The Swedish government wants to make it easier for police and prosecutors to combat spying against refugees in Sweden and against the country as a whole.

Sweden set for tougher laws against spying

In addition, such crimes will be subject to stiffer penalties, according to a bill expected to be presented by the government on Thursday.

The proposal includes a wider definition of both crimes, which are currently difficult to prosecute.

The minimum sentence for spying on refugees will be increased from simple fines to prison time.

The definition of spying on refugees will also be expanded to “unauthorized intelligence activity against a person”, according to the proposal, and is meant to address cases in which foreign powers attempt to spy on regime critics who have fled in Sweden.

Current legislation stipulates that the spying must take place in secret, but now the government also wants to cover cases in which information gathering takes place openly and is often followed by threats.

“This is unsavoury activity that we must take very seriously. Many feel that authorities in their previous home countries are trying to put pressure on them and keeping tabs on what they do. Considering that many refugees have relatives back in their home countries, things can go quite badly,” Justice Minister Beatrice Ask told the TT news agency.

Iran, China, Syria, Uzbekistan, and Eritrea are among the countries that are sometimes accused of spying on refugees in Sweden, but very few cases ever make it to court.

The proposed law will also broaden the definition of unauthorized intelligence activity directed against Sweden.

“We’re widening what can be criminalized and it’s directed toward activities that one can compare with the first stage of spying,” said Ask.

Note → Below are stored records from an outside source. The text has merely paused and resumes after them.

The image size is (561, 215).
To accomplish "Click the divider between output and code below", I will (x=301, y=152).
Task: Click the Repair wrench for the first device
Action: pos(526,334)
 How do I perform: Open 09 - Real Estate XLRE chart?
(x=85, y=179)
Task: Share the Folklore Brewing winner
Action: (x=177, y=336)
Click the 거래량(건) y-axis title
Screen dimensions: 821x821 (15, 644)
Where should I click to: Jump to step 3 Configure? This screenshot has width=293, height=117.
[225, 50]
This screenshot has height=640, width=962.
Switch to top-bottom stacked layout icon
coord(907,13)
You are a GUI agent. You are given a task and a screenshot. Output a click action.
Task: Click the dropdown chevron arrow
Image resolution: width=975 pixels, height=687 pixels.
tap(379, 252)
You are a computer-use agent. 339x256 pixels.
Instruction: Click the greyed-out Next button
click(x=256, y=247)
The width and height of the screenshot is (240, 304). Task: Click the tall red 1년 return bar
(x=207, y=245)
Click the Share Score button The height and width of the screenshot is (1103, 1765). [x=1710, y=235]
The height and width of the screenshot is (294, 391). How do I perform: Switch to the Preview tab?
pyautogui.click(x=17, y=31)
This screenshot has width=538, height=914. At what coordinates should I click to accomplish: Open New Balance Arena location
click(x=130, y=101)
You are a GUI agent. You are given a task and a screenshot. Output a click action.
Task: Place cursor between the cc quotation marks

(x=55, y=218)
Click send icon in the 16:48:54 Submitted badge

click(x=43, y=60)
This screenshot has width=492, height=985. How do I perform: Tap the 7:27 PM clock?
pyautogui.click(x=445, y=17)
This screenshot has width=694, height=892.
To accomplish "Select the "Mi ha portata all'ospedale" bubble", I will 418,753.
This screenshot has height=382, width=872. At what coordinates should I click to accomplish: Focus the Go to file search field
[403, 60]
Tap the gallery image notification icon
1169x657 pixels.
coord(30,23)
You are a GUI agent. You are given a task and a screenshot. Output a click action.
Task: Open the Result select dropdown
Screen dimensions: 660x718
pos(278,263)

The new definition targets the secret gathering of information and scraps a current requirement that the purpose of the information gathering must also be proven.

“This has been sought after for a long time by the Swedish Security Service (Säpo) and others who investigate these types of crimes. They think it’s been too hard to bring forth evidence against the perpetrators,” said Ask.

Penalties for spying against Sweden will also tougher according to the new bill, to between six months and two years in prison, or four years of the crime is considered aggravated.

Stronger sentences makes it easier for investigators to have suspects held on remand or get authorization for telephone wiretapping and other “secret coercive measures”.